Seeing through an artist’s eyes
Another work that recently came back into my possession is this life drawing on red paper (1987), I was 30, and it was the same year I completed one of my most important works, Denouement (image lower in the post).

I didn’t so much have a color theory as I had an observational approach. Later I developed the Newberry Color Theory, but that came after decades of observing perceptual effects of color and how they work as artist tools in creating form, light, and space. For me as an artist, color was never anything in and of itself. For example, simple colors don’t have any meaning to me whatsoever, like the color blue. My interest in color is how it works with form, light, and space.
If I unpack the drawing on the red paper, it’s a fascinating problem because, actually, instead of making up any of the colors, I was drawing the color vibrations that I saw, going from the general to the specific with more time. The figure drawing was a three hour life drawing session. But as soon as you put a color on the red paper, something dynamic happens.
For example, you could take a magenta pastel and put it on the red paper, and it will register cool. Because the magenta mixes with the blue, the red and blue on the red paper, the bluish tint is what surfaces. When on another colored paper, like green or blue, the magenta pastel color will register as extremely hot.

If you squint looking at the same magenta color you may be able to sense the coolness of it above, and hotness of it below.

My process was not to pick a color of what I thought the thing was when I was looking, but to find the pastel color that, on the red paper, would register the right kind of light frequency or color frequency. If I was seeing a flesh color, if I used that flesh color on the red paper, it would look sickly gray. Whereas orange or scarlet might register as a flesh color.
For every single color I was making, I had to try it out to see what would happen on the red paper and then, consequently, what would happen on the layers of the other colors. Every single mark was judged not on what color I thought the image needed as a next step, but with my viewing of the setting, to get closer to the color vibration that I was seeing, whether it was cool, warm, or yellowish.
One incredible device that is extremely important is squinting your eyes. Squinting your eyes gets rid of all the details, but what’s left are the tonal and hue effects of light and shadow. With your eyes completely open, it’s hard to sort through all the sensory info. It’s way too much information, all these minute bits of information. While, the squinting gives you the big picture of what the light is doing.
In my pastels, what I aim for is simply to get a true image of what the light color is doing.
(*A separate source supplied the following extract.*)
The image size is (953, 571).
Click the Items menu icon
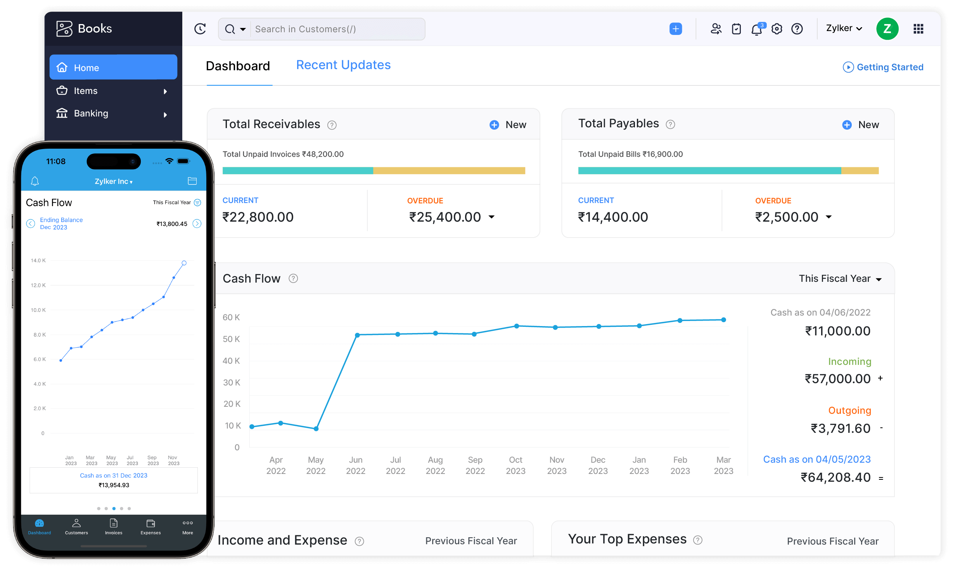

The painting Denouement was a three year project of working Monday through Friday, around the clock. I had a part time job on the weekends teaching tennis at the famous Jack Kramer Club and giving playing lessons to the great tennis player young Pete Sampras. The club even offered me the Head Pro position, but that would have killed my art career. So I opted to stay on two days a week.
With the painting Denouement, I made hundreds of pastel studies of the scene and the background. I would have models come and pose, and I would use my squinting technique to discern the colors in my pastel studies on colored paper. I remember several attempts looking for the right key of the reality in the right colored paper that would give the painting this particular glow.
At the time, I knew the rudiments of color theory, of classical color theory. Like in a landscape painting, traditionally cool colors recede and warm colors come forward. But that wasn’t the way that I learned art. I learned art primarily from my own observation of things.
I would compare and contrast the light color vibrations of one area, let’s say a background corner, with a foreground corner, and try to capture the difference of the color tints. I had a very exact, and I still do, scientific method of observation, of really discerning in a very, very careful and nuanced way the color vibrations that I really see in life.
There is a cognitive value to this process, emotionally, intellectually, and perceptually. Emotionally, it gives us a tremendous sense of relief, empowerment, and awareness of being in the moment. Intellectually, it gives an important foundation of perceptual awareness of the real world. Perceptually, it solidly enhances and refines our powers of observation.
The exhilaration of seeing color vibrations flowing is one of the most exalted experiences I know.